Calculate your loan online
Use the Loan Calculator to calculate your exact monthly payment, total interest, and full amortization schedule. Enter the loan amount, annual interest rate, and term — and see the complete breakdown instantly.
FAQ
Q: What happens if I make extra payments? Extra payments reduce your principal faster, which means every subsequent payment has less interest. You'll pay off the loan earlier and save on total interest. Many loan agreements allow this without penalty — check your terms.
Q: Is there a simple way to estimate a mortgage payment?
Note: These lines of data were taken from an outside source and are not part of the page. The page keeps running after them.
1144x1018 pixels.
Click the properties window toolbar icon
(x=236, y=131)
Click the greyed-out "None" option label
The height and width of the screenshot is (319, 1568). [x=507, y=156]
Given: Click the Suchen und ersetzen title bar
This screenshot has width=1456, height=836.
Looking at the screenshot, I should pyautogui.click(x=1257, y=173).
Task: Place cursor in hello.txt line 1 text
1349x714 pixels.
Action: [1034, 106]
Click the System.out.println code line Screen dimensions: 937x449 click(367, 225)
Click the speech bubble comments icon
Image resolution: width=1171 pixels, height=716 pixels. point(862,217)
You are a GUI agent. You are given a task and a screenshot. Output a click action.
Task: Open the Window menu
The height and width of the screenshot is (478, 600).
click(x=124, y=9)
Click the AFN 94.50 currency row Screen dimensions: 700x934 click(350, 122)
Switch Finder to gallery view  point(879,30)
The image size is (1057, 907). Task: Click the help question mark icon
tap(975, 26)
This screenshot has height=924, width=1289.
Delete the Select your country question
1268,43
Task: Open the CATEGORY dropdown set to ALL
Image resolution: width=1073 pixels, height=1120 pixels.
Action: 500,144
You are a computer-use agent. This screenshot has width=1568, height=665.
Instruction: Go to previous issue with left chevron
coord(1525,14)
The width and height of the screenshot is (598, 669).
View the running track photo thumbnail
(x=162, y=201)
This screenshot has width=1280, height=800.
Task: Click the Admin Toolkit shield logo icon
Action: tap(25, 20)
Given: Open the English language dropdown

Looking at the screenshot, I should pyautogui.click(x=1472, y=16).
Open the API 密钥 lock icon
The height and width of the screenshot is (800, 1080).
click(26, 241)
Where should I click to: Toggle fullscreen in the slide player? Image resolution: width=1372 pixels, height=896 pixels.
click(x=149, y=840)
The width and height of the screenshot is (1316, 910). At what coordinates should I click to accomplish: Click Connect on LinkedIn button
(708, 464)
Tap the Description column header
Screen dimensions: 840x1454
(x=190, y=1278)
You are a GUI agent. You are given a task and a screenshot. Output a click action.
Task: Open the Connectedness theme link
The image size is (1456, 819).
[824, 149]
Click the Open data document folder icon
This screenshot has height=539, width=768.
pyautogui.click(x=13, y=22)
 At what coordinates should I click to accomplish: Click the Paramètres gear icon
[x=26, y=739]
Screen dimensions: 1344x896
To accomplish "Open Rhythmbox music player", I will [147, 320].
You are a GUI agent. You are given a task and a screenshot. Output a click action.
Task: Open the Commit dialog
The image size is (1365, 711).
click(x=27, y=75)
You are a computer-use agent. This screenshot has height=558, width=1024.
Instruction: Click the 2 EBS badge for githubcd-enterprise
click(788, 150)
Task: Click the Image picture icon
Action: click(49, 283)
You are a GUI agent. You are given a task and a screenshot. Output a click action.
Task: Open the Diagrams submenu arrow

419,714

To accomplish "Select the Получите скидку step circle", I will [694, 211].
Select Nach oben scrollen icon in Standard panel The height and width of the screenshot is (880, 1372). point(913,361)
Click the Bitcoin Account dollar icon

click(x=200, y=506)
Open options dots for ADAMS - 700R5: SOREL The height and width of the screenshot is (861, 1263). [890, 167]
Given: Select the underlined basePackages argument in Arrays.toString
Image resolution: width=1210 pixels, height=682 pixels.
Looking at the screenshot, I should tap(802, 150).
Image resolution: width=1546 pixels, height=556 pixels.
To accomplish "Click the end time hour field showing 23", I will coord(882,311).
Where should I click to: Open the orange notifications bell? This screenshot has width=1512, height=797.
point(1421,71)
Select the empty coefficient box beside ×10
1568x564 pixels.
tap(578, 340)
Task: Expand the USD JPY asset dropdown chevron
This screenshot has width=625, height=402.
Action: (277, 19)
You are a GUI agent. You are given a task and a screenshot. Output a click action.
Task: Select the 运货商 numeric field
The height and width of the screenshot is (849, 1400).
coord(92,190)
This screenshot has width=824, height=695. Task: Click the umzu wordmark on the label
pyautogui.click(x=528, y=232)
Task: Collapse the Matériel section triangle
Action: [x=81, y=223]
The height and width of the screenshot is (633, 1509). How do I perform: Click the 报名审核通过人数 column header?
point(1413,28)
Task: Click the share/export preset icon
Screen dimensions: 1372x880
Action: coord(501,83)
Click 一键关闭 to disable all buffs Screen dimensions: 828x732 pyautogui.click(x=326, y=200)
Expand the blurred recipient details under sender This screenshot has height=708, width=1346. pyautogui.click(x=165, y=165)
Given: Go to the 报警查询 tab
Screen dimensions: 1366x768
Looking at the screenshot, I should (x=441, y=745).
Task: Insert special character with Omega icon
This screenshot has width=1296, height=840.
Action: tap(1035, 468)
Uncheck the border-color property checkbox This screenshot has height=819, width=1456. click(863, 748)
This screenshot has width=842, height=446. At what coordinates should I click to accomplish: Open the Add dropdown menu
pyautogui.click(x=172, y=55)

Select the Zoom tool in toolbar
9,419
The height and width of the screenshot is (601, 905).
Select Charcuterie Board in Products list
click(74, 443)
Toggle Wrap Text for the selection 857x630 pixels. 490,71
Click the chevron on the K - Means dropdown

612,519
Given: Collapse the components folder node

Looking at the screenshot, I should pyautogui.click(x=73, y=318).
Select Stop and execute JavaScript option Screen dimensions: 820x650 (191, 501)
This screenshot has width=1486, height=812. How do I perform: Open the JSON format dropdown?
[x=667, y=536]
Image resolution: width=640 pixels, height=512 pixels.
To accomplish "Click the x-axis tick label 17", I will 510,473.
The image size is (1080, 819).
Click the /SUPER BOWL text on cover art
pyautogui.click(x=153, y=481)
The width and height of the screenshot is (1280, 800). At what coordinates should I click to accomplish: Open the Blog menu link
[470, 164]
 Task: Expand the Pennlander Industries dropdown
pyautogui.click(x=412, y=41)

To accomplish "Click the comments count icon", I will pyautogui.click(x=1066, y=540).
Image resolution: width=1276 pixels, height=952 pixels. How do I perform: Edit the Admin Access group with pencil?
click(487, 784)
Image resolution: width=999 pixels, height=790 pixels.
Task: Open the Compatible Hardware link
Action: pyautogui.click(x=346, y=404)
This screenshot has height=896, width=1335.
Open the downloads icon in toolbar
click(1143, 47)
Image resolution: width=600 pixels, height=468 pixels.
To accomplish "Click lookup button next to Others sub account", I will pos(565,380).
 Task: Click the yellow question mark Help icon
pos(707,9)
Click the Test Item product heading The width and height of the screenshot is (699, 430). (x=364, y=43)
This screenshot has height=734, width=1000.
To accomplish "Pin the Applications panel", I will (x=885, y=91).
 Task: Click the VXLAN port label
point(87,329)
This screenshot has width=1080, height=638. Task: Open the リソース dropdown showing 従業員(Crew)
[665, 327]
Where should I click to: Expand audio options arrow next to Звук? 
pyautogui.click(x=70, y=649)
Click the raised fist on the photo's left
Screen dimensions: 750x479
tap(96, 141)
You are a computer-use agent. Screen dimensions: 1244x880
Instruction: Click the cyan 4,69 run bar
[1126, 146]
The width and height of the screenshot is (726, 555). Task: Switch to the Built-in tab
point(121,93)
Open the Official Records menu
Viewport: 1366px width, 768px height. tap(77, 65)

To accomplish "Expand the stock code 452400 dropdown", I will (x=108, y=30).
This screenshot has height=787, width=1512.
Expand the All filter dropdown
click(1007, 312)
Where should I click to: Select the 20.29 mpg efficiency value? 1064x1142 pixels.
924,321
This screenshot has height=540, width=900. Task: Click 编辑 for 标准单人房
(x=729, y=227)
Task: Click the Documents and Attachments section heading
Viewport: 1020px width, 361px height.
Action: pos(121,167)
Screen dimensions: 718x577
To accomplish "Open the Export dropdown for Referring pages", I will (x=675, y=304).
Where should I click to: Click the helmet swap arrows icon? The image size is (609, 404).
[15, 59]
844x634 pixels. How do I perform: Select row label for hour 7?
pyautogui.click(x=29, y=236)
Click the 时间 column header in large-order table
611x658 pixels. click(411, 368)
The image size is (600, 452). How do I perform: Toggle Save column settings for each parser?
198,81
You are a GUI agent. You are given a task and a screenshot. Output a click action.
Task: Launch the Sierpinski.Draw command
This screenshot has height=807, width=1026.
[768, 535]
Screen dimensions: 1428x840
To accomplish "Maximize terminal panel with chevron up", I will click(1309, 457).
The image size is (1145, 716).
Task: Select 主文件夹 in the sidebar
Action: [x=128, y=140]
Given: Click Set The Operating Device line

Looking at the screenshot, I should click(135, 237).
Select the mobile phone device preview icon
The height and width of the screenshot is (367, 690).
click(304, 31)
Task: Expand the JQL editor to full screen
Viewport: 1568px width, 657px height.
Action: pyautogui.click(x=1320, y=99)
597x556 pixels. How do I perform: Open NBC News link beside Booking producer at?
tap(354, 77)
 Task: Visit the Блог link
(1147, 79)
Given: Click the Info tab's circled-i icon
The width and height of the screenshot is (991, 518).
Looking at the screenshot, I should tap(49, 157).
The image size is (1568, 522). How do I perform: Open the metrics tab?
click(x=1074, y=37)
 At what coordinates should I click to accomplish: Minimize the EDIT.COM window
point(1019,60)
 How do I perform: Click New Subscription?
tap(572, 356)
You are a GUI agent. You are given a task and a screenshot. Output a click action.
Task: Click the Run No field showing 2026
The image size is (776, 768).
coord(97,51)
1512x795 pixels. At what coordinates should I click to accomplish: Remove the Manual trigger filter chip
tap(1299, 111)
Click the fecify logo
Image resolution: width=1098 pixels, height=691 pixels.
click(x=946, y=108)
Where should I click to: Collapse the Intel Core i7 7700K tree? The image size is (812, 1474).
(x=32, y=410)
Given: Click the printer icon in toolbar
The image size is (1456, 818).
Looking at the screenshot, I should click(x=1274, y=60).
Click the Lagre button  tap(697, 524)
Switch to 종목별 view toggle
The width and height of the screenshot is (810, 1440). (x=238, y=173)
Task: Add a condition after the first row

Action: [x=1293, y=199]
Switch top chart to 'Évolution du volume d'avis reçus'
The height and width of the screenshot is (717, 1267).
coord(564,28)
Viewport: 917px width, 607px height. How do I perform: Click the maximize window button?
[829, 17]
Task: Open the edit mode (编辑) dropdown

A rough rule: for a 30-year mortgage at 7%, the monthly payment is about $6.65 per $1,000 borrowed. So a $300,000 mortgage would be approximately $300 × $6.65 = $1,995/month (principal and interest only, excluding taxes and insurance).
Q: What is an interest-only loan? In an interest-only loan, your monthly payment covers only the interest — nothing reduces the principal. After the interest-only period ends, payments jump significantly because now you're paying interest plus the full principal in fewer months. These can be risky if property values fall or if you can't handle the higher payments later.
Q: Does the formula work for mortgages? Yes, the same formula applies to fixed-rate mortgages. The complexity of mortgages comes from additional costs: property taxes, homeowner's insurance, and potentially PMI (private mortgage insurance), which are often bundled into the monthly payment but aren't part of the loan calculation itself.